Diese von Professor Fransen vorausgehend beschriebene Handschrift ist in verschiedener Hinsicht recht interessant. Der in ihr enthaltene Glossenapparat zur Comp. I. ist sehr umfangreich. Er wurde von mehreren Händen geschrieben und ist deswegen nicht immer ganz eindeutig von späteren Einträgen (aus der gleichen Schule) abzugrenzen. Im wesentlichen sind drei Schichten zu unterscheiden:
(1) Für die Haupt- und Grundschicht ist die Beobachtung wichtig, dass in ihr die Dekretalen nach der Comp. I. durchwegs als ‘extra titulos’ oder ‘extrauagans’ mit Angabe des Papstes und Incipit zitiert werden. In dem etwas näher untersuchten Teil (etwa ein Viertel des Textes) wurden folgende Allegationen gefunden: Von Alexander III. acht, Lucius III. drei, Clemens III. eine, Coelestin III. zwölf und von Innozenz III. auch zwölf, darunter Potth. 164, 185, 568, 888, 1279 und 1560. Das deutet auf eine Abfassung bald nach Beginn des 13. Jahrhunderts hin.
(2) In zahlreichen Zusätzen zum ursprünglichen Apparat, an einigen Stellen aber auch in der Hauptschicht (z. B. fol. 33r, 34r, 42r), werden Dekretalen nach einer Sammlung mit Titeln zitiert, die sich teilweise auf Gilberts Sammlung beziehen lassen (z. B. fol. 34rb ‘extra de procuratore Si matrimonii’: Gilbert 1.18.2; 2 Comp. 1.18.2; JL 17615) oder auf Alanus (z. B. fol. 33ra ‘extra tit. de iure iurando Ex tenore’: Al. [Vercelli] 2.15.8 [= Fulda W 2.13.6]; nicht in Potth. [oder ist Potth. 656 in Gilb. Anhang 8 hoc tit. gemeint?]; — fol. 34rb ‘extra tit. de officio deleg.
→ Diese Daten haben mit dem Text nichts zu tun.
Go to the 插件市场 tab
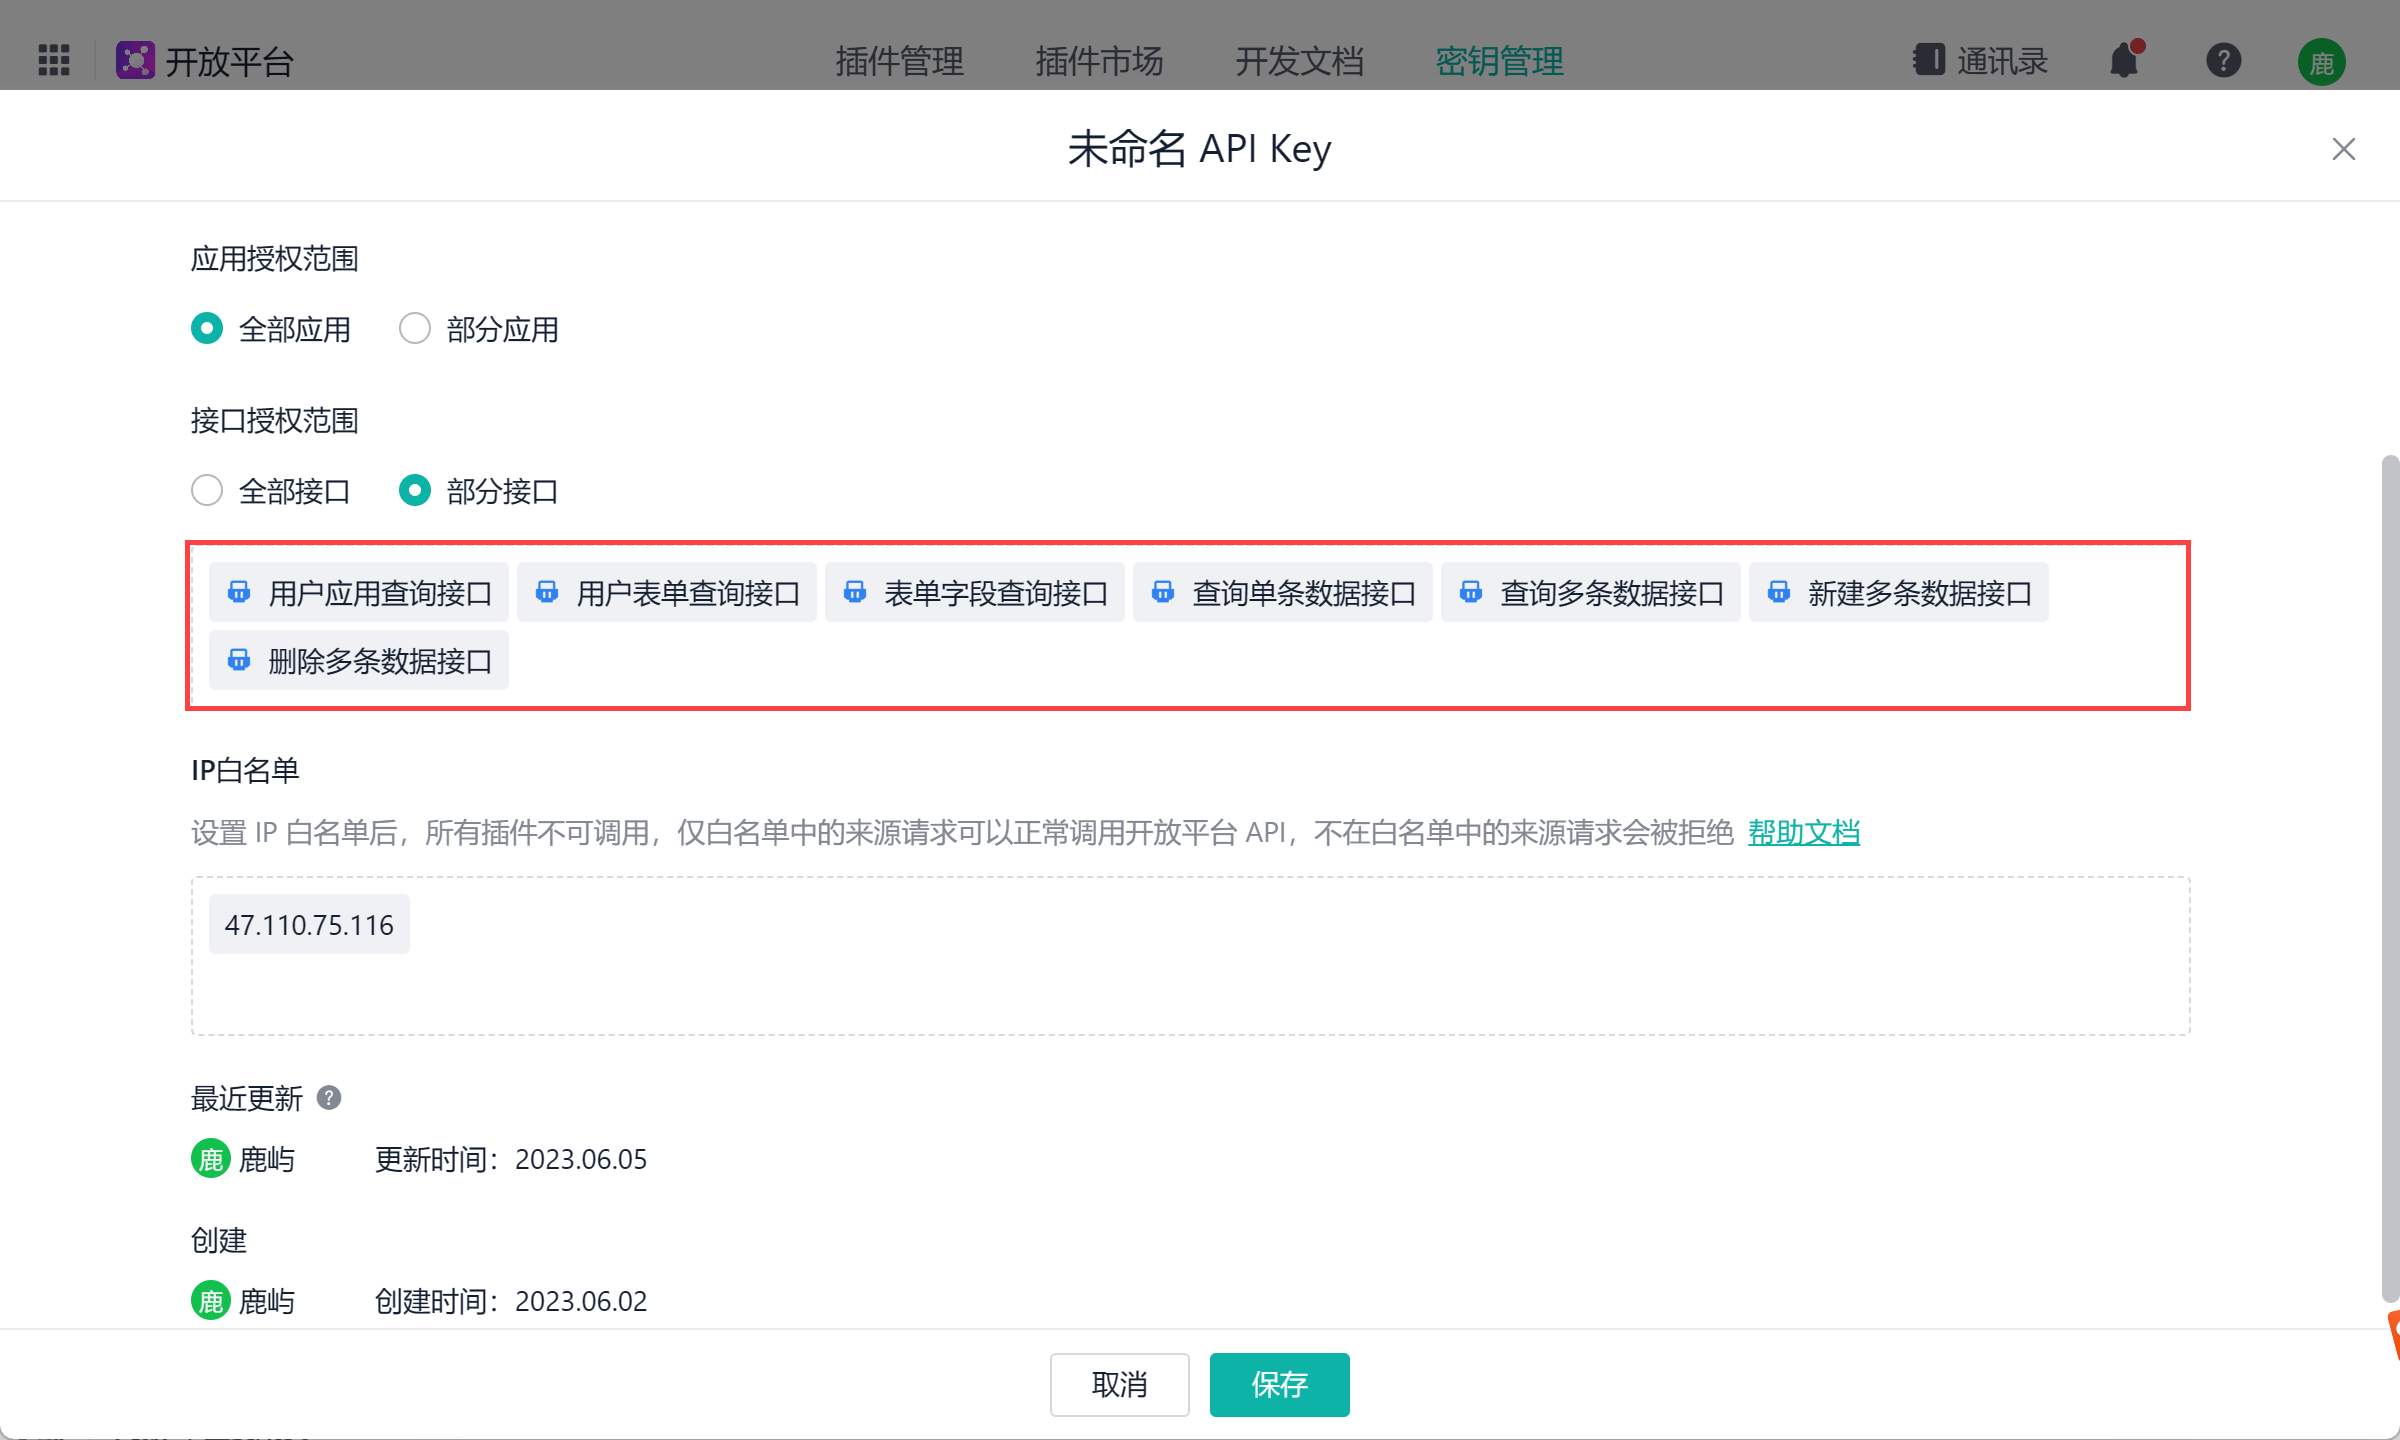This screenshot has width=2400, height=1440. 1099,61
Super questionem’: Potth. 2163 aus dem Jahre 1204, Al. 1.17.3 [W 1.13.3]; 3 Comp. 1.18.6; wahrscheinlich auch fol. 33ra ‘extra tit. de exceptionibus c.i. ubi siue renunciatum sit siue publicate sint atestationes non possunt alii testes produci’: vgl. Al. 2.11.1 [W Anh. 29]; 3 Comp. 5.2.3; Potth. 888). Teilweise lassen sie sich jedoch keiner bestimmten Sammlung zuweisen. So wird z. B. fol. 42rb zitiert: ‘extra tit. de sent. excom. Dilecti,’ was auf keine der bisher bekannten Sammlungen passt. Obwohl diese Nachträge von verschiedenen Händen stammen, scheint die zweite Schicht eine systematische Ergänzung bzw. Neuauflage des ursprünglichen Apparates zu repräsentieren, noch aus der Zeit vor 1210. In ihr kommen auch die meisten Siglen vor, abgesehen von p.b'., der in beiden Schichten häufig zitiert wird.
(3) Weitere Nachträge sind durch ihre Dekretalenallegationen, welche die Comp. II. und III. voraussetzen, leicht als eine dritte Schicht zu erkennen und als spätere (private?) Nachträge vom eigentlichen Apparat abzutrennen.